→ **Problem to solve**
Please copy exactly the line that contains "You are a GUI" and every line after it through the end of the records, leaving the pictures out.

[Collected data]
* * * * *

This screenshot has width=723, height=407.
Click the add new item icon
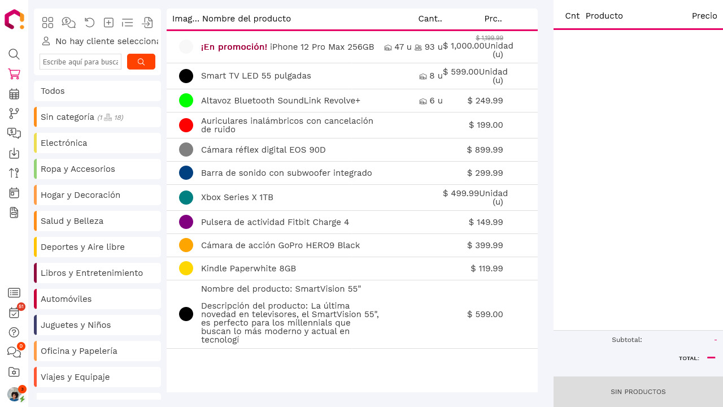pos(108,23)
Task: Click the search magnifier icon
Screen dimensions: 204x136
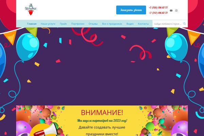Action: 184,23
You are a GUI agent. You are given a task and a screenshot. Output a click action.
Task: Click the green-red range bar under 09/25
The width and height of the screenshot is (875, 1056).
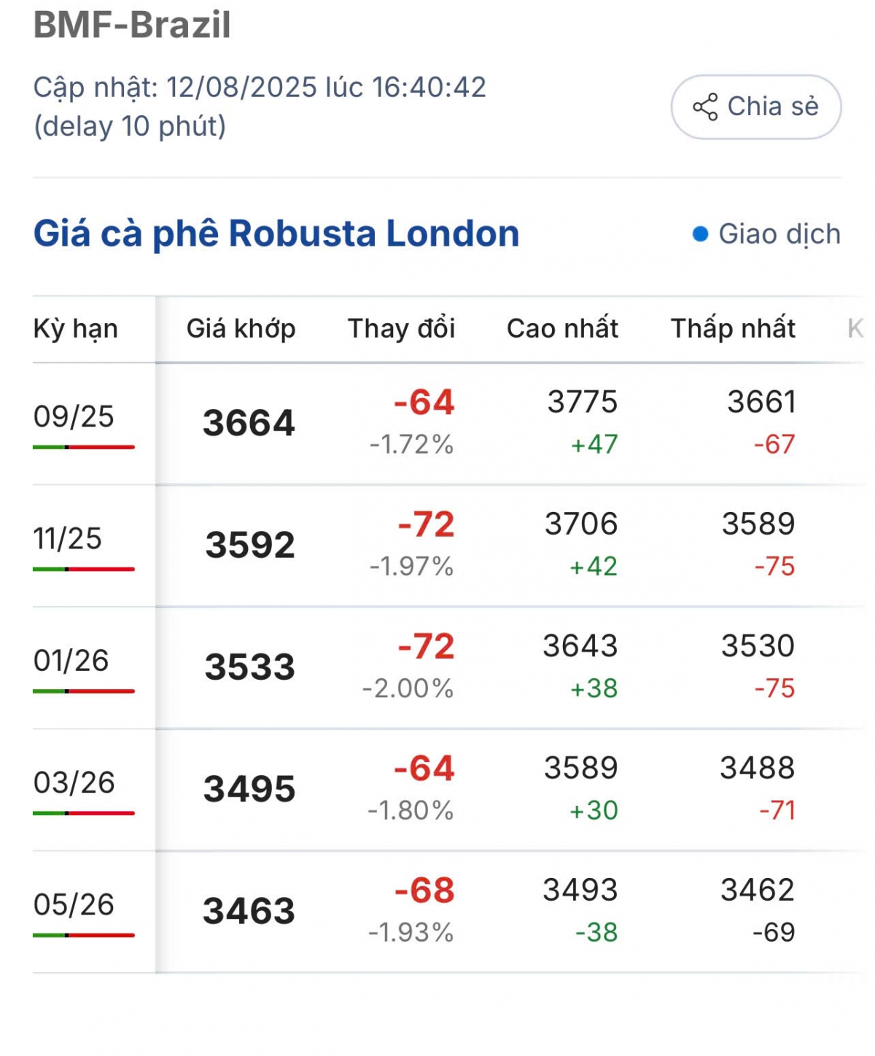click(x=84, y=447)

* * * * *

→ **Response**
You are a GUI agent. You are given a task and a screenshot. Output a click action.
Task: Click the green-red range bar under 09/25
The width and height of the screenshot is (875, 1056).
click(x=84, y=447)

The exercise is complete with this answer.